A trilha da esperteza
Alon Feuerwerker
Correio Braziliense, 14.01.2010
A principal diferença entre a democracia representativa e a democracia direta, ou participativa, é que desta última participa menos gente
Fica cada vez mais evidente que o governo cometeu uma bobagem política daquelas quando lançou esta terceira versão (a primeira dele) do Programa Nacional de Direitos Humanos (PNDH). A quem discorda, afirmando ser só um documento de (boas) intenções, sempre é adequado recordar que delas está cheio o inferno.
Os que fizeram o PNDH conseguiram uma façanha: qualquer um que procura encontra ali alguma coisa que incomoda muito. Daí que o programa tenha esta incrível capacidade catalítica de agregar resistências.
No mínimo, o governo abriu um caminho para a oposição fora do terreno no qual ela vinha encontrando mais dificuldades: a economia. Não que a maioria da população se mobilize por temas como os do PNDH, mas este oferece um ponto de aglutinação política para as forças oposicionistas. Estimulou pela enésima vez, no pedaço da sociedade que se interessa pelo assunto, a discussão sobre os reais propósitos democráticos do PT.
No atual estágio de autossuficiência e salto alto, o petismo irá argumentar que o povão não está nem aí, e que na hora “h” a popularidade de Luiz Inácio Lula da Silva dará um jeito. Aliás, o prestígio de Lula vai virando panaceia, remédio para todos os males, fonte para todas as curas, curativo para todas as incompetências. Não deixa de representar curiosa regressão intelectual num partido nascido do basismo e do desejo de protagonismo coletivo dos trabalhadores, mas tem a ver com os fatos.
O PT continua incapaz de entender, na essência, por que a maioria da sociedade brasileira está longe de apoiar o programa estratégico da legenda. Como portador da verdade e instrumento autonomeado de salvação coletiva, vê nessa resistência apenas um transtorno acidental a contornar. Daí que no discurso petista o líder tome o lugar do sistema político e a “sociedade organizada” dê um chega pra lá na representação eleitoral nascida das urnas.
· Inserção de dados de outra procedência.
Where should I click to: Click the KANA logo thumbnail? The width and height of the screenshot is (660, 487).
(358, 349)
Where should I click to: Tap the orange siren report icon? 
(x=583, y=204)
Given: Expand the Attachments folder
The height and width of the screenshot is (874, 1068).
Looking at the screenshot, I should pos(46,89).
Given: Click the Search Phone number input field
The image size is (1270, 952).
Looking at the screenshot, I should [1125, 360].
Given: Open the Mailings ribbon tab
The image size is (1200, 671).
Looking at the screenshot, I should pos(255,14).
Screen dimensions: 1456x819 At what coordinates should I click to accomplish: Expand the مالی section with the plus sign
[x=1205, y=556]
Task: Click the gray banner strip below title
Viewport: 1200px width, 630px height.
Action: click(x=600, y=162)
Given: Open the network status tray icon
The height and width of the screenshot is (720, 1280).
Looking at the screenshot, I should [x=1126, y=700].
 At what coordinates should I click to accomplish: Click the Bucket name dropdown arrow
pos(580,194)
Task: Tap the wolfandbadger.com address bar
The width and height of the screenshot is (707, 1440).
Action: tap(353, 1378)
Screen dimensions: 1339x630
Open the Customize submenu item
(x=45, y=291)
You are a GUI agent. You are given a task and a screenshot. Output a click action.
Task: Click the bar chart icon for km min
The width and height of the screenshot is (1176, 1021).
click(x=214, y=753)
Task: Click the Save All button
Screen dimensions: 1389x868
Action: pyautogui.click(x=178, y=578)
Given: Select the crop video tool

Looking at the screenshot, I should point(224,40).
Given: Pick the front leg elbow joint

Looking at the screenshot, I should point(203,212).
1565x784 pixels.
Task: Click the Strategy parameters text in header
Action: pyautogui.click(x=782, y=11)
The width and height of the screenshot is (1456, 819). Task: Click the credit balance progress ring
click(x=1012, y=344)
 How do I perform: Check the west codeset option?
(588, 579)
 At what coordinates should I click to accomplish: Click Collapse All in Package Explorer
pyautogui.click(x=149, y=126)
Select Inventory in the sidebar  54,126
Se não há maneira de convencer facilmente a maioria, que ela dê lugar a outra, idealizada e desenhada conforme as conveniências. Aí entra a democracia participativa. Não vou discutir o conceito, mas os fatos. Na prática, resume-se a isto: dar aos mobilizados em torno de certo tema o privilégio de definir a posição do conjunto da sociedade sobre esse tema.
Qual é a principal diferença, na prática, entre a democracia representativa e a democracia direta, ou participativa? É que desta última participa menos gente. Por isso, ela só deveria ser acessória, secundária, subordinada. Nunca a principal.
O governo diz que o PNDH nasceu de uma conferência nacional de direitos humanos. E daí? Quantas pessoas se envolveram nela? É a transposição para a grande política de certos (maus) métodos do movimento estudantil, ou sindical. Um punhado decide pelo todo. E decide qualquer coisa.
O leitor poderá argumentar que a discussão terá necessariamente que passar pelo Congresso Nacional, mas não é disso que se trata. Pela abrangência e profundidade, o PNDH é quase um programa de governo. O certo então seria apresentá-lo numa campanha presidencial, para abrir espaço efetivo de debate e confronto de ideias.
Mas como nem o petista mais fanático acredita que dá para ganhar a eleição carregando nas costas um fardo assim, a coisa segue a trilha da esperteza: a campanha presidencial é planejada para correr como exercício de mistificação e infantilização, como desfile de musiquinhas, sorrisos, advertências e generalidades. Para que, depois, liberados do constrangimento temporário de buscar o voto do eleitor, possam realizar o sonho de finalmente colocar a mão na massa e preparar o bolo.
Como diz o ditado, não tem o menor risco de dar certo.
Um argumento do PT em defesa do seu PNDH é que Fernando Henrique Cardoso também fez o dele. O do PSDB passou em branco e o do PT gera polêmica. Não é pela diferença no conteúdo. É porque as pessoas temem no PT certas coisas que no PSDB, todo mundo sabe, são só para inglês ver.
Mais incrível é o petismo precisar defender-se usando como escudo uma “herança bendita” de FHC. Sete anos depois, eis o PT pedindo clemência pois, afinal, “só estamos continuando o que o Fernando Henrique já começou”.
Se não fosse trágico, seria cômico. Se não houvesse outros sinais de isolamento político, esse seria suficiente.